Pelatih John Herdman menyebut laga melawan Vietnam sebagai ujian terberat bagi timnas Indonesia di ASEAN Hyundai Cup 2026.

Jakarta – Tim nasional sepak bola Indonesia bersiap menghadapi salah satu tantangan paling krusial dalam perjalanan mereka di turnamen ASEAN Hyundai Cup 2026.

Skuad Garuda dijadwalkan menjamu Vietnam dalam laga penentuan fase grup di Stadion Pakansari pada Senin, 3 Agustus 2026.

Pelatih timnas Indonesia, John Herdman, secara terbuka mengakui bahwa laga ini akan menjadi ujian terberat bagi anak asuhnya sepanjang fase grup.

Meskipun baru saja menempuh perjalanan udara yang melelahkan selama 19,5 jam sepulang dari laga tandang, Herdman memastikan seluruh pemain dalam kondisi mental yang siap untuk bertanding.

Target utama tim saat ini adalah mengamankan posisi puncak klasemen melalui kemenangan atas tim kuat asal kawasan Asia Tenggara tersebut.

“Kami kembali ke Jakarta setelah perjalanan 19,5 jam. Ini kesempatan besar bagi kami untuk terus berkembang dan mengambil kendali grup,” ujar Herdman dalam sesi konferensi pers yang berlangsung pada Ahad, 2 Agustus 2026.

Indonesia saat ini memiliki modal kepercayaan diri yang cukup tinggi setelah berhasil menyapu bersih dua pertandingan awal dengan kemenangan.

Secara statistik, tim asuhan Herdman telah mengumpulkan enam poin sempurna dengan catatan produktivitas gol yang impresif, yakni delapan gol dan hanya kebobolan satu kali.

Namun, Herdman mengingatkan bahwa Vietnam bukanlah lawan yang bisa diremehkan begitu saja oleh skuad Garuda.
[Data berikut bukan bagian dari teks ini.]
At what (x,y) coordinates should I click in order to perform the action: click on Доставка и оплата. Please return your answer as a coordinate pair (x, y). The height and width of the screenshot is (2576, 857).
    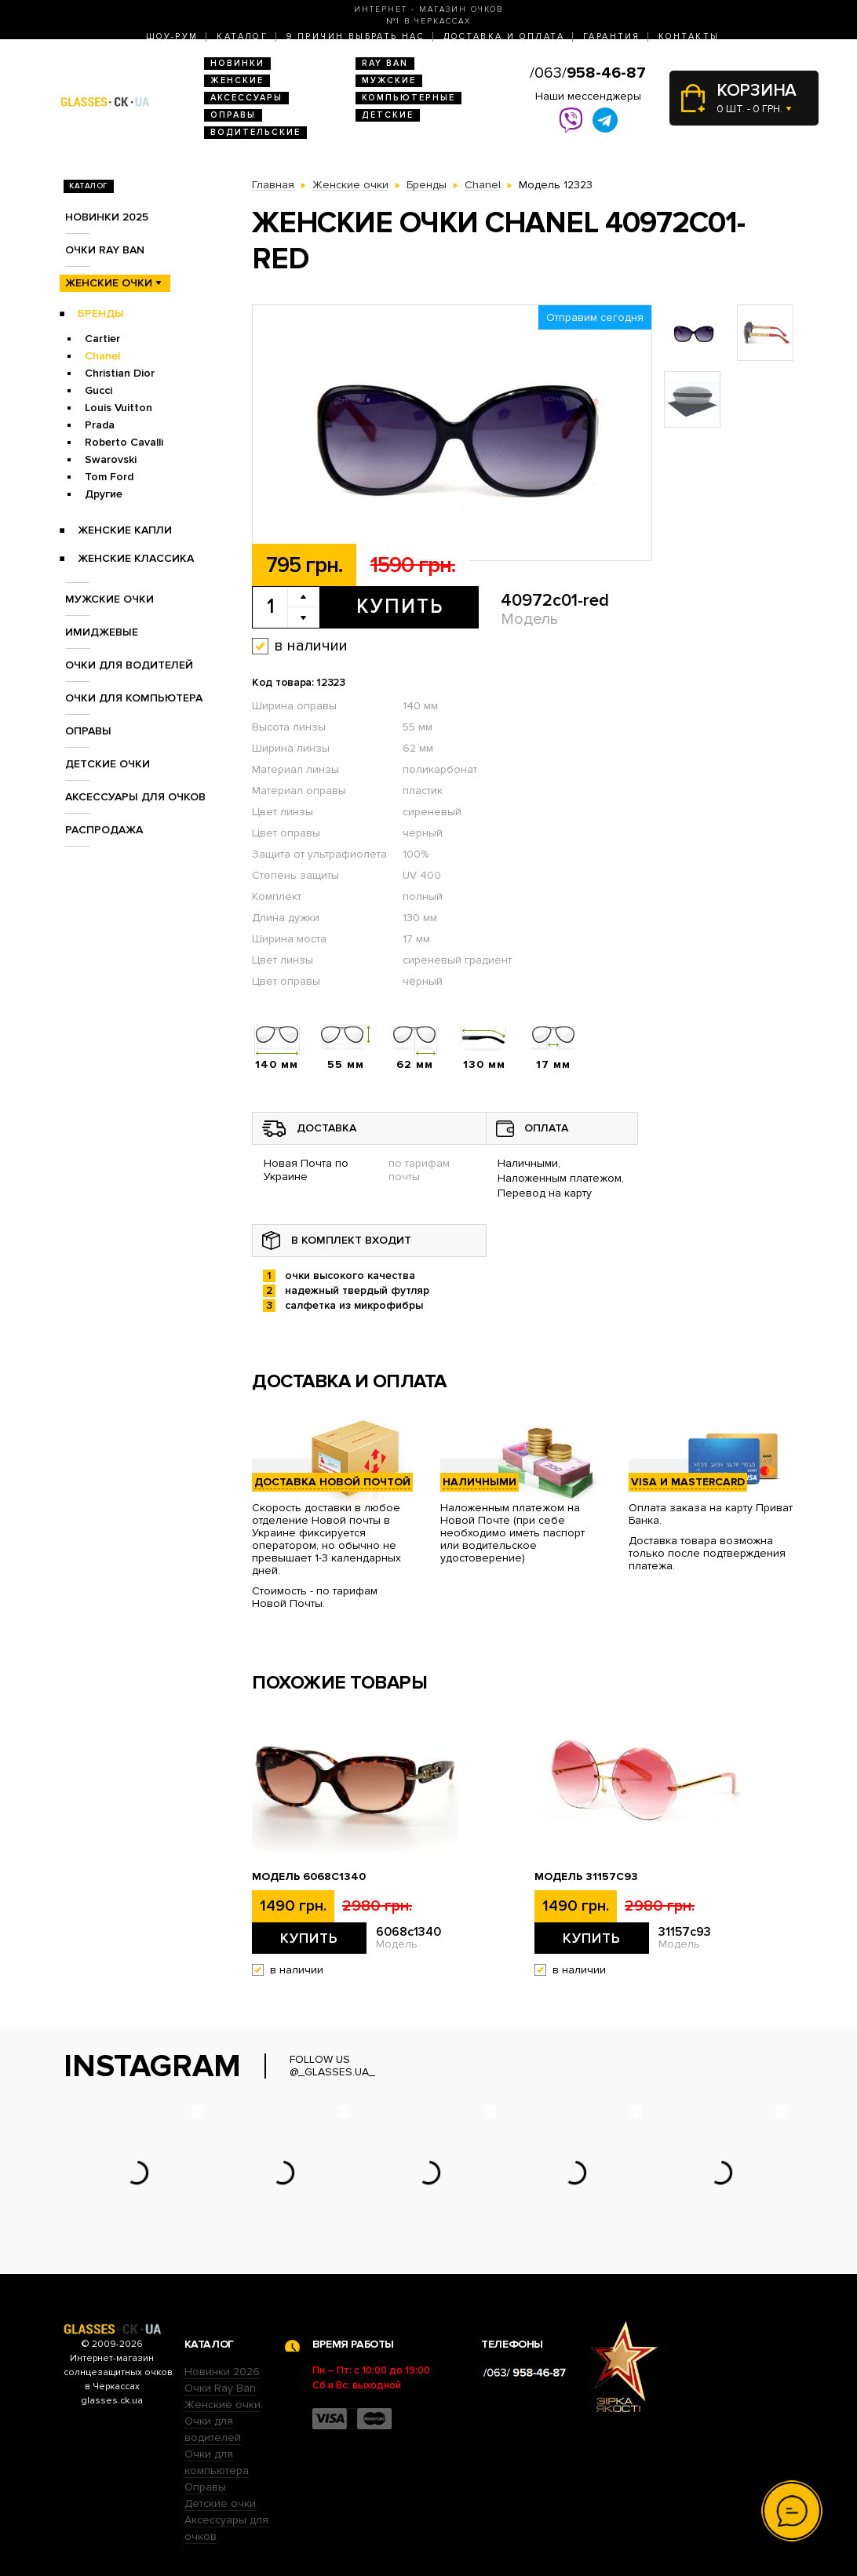
    Looking at the image, I should click on (503, 36).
Menurut pelatih asal Inggris tersebut, Vietnam merupakan salah satu kandidat terkuat untuk menjuarai turnamen ASEAN Hyundai Cup tahun ini.
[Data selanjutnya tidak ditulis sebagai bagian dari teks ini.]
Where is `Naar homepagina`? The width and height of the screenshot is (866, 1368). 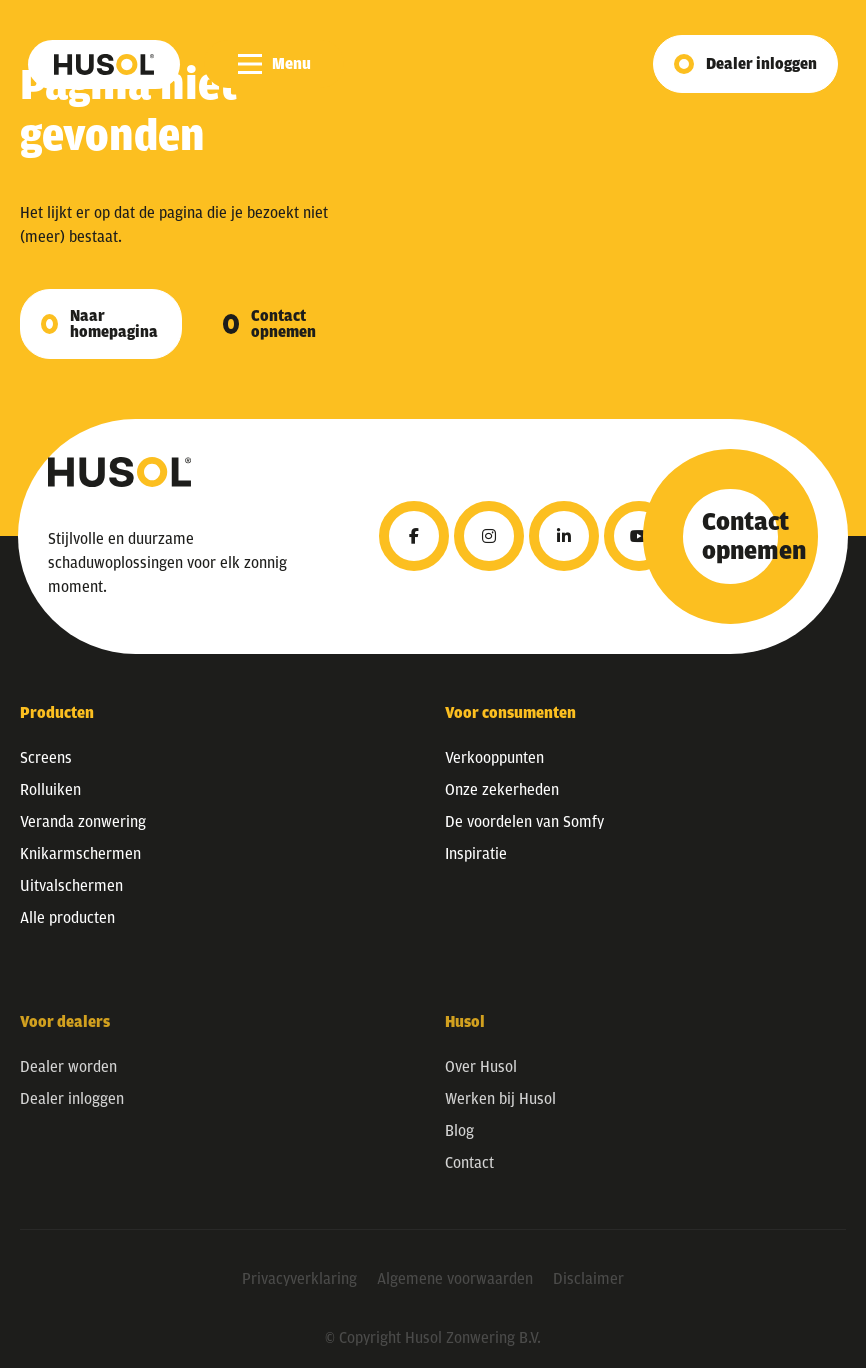 Naar homepagina is located at coordinates (114, 324).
Persiapan tim lawan dinilai sangat matang karena mereka telah menjalani program pemusatan latihan intensif sejak akhir Juni lalu.

Selain itu, Vietnam datang ke Jakarta dengan catatan impresif yakni belum terkalahkan dalam tujuh pertandingan terakhir mereka.
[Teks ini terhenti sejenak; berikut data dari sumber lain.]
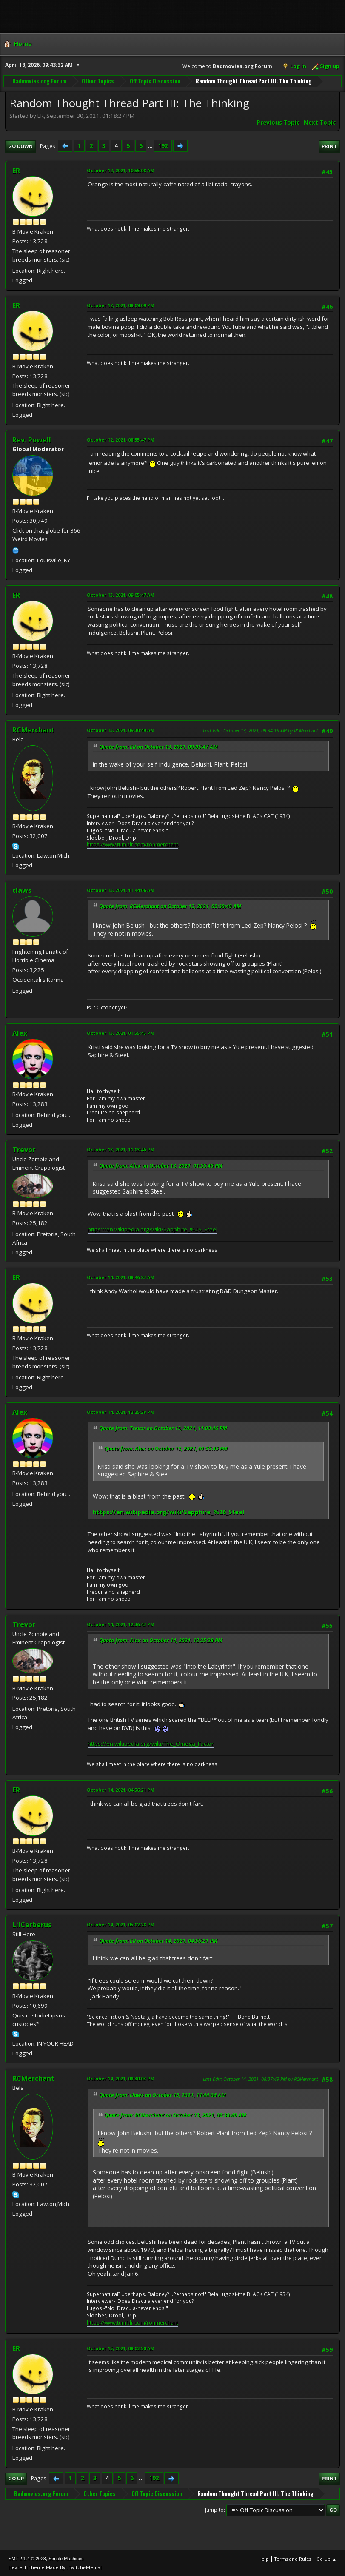  I want to click on Print, so click(329, 146).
Menanggapi faktor kelelahan fisik pemain akibat perjalanan panjang, Herdman menegaskan bahwa hal tersebut tidak akan dijadikan alasan atau hambatan.

Ia justru ingin para pemain menikmati jalannya pertandingan dan menunjukkan progres kualitas permainan di depan pendukung sendiri.

Herdman menekankan pentingnya menjaga identitas permainan tim meski harus menghadapi tekanan besar dari lawan yang kompetitif.

“Yang penting kami kembali kepada identitas permainan kami, memaksakan gaya bermain sendiri, dan memanfaatkan setiap peluang yang datang. Besok adalah pertandingan besar, tetapi ini tetap bagian dari proses menuju final,” tambah Herdman.

Pelatih berusia 51 tahun ini juga menyoroti realitas dalam sepak bola di mana sebuah tim jarang bisa tampil sempurna selama 90 menit penuh.

Perubahan momentum, keputusan wasit, serta situasi yang tidak terduga di lapangan menjadi variabel yang harus diantisipasi oleh para pemain.

Herdman berharap atmosfer dan dukungan penuh dari suporter di stadion dapat menjadi suntikan energi tambahan bagi tim nasional Indonesia.

Keyakinan tinggi ditunjukkan oleh sang pelatih, mengingat perkembangan tim yang terus meningkat sejak awal turnamen hingga saat ini.